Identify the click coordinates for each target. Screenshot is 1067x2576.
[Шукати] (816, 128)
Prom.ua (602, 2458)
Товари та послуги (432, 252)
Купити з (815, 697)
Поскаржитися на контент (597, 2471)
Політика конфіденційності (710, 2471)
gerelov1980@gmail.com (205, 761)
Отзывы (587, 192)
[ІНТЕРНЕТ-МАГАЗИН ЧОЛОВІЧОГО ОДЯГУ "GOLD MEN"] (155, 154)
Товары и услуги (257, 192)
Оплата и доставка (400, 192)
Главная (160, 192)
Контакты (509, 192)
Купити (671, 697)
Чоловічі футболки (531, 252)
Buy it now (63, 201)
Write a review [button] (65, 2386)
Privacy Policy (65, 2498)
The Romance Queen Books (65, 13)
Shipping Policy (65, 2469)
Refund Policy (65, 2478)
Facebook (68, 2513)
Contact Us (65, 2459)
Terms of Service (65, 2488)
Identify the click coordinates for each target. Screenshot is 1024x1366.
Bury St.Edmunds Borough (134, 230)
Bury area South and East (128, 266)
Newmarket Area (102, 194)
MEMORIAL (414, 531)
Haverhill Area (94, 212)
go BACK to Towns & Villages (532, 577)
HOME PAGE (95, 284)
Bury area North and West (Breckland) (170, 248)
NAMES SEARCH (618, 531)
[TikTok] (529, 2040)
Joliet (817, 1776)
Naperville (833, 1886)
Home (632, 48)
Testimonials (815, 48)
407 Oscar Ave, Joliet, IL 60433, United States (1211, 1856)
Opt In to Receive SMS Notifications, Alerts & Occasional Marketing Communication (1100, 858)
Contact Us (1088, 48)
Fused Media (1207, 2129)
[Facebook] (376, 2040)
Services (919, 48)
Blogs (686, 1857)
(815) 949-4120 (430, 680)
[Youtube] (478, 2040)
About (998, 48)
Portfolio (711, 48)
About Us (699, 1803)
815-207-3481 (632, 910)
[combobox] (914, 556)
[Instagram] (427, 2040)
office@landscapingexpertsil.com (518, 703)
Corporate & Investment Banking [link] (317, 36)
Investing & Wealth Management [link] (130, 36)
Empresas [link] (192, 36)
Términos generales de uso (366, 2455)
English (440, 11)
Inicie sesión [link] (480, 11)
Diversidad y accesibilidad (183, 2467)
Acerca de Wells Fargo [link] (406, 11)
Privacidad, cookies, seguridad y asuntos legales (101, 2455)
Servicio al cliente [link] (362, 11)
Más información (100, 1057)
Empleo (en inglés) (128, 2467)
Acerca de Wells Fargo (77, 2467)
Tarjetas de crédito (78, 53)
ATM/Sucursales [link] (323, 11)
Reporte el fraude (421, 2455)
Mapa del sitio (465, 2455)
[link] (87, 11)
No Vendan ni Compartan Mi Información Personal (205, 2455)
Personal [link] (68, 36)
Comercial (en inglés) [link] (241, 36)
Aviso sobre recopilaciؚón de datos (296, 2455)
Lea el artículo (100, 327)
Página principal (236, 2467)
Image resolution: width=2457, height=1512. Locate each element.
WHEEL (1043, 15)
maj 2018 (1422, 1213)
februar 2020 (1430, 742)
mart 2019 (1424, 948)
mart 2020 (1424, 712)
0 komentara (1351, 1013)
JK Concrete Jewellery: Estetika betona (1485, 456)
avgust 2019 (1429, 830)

#### Exercise prompt:
I need exact copies of the lines from the one holding "Reporte el fraude (421, 2455)" through the end of the records above, and nothing beyond them.

#### Solution for this problem:
Reporte el fraude (421, 2455)
Mapa del sitio (465, 2455)
[link] (87, 11)
No Vendan ni Compartan Mi Información Personal (205, 2455)
Personal [link] (68, 36)
Comercial (en inglés) [link] (241, 36)
Aviso sobre recopilaciؚón de datos (296, 2455)
Lea el artículo (100, 327)
Página principal (236, 2467)
Image resolution: width=2457, height=1512. Locate each element.
WHEEL (1043, 15)
maj 2018 (1422, 1213)
februar 2020 (1430, 742)
mart 2019 (1424, 948)
mart 2020 (1424, 712)
0 komentara (1351, 1013)
JK Concrete Jewellery: Estetika betona (1485, 456)
avgust 2019 (1429, 830)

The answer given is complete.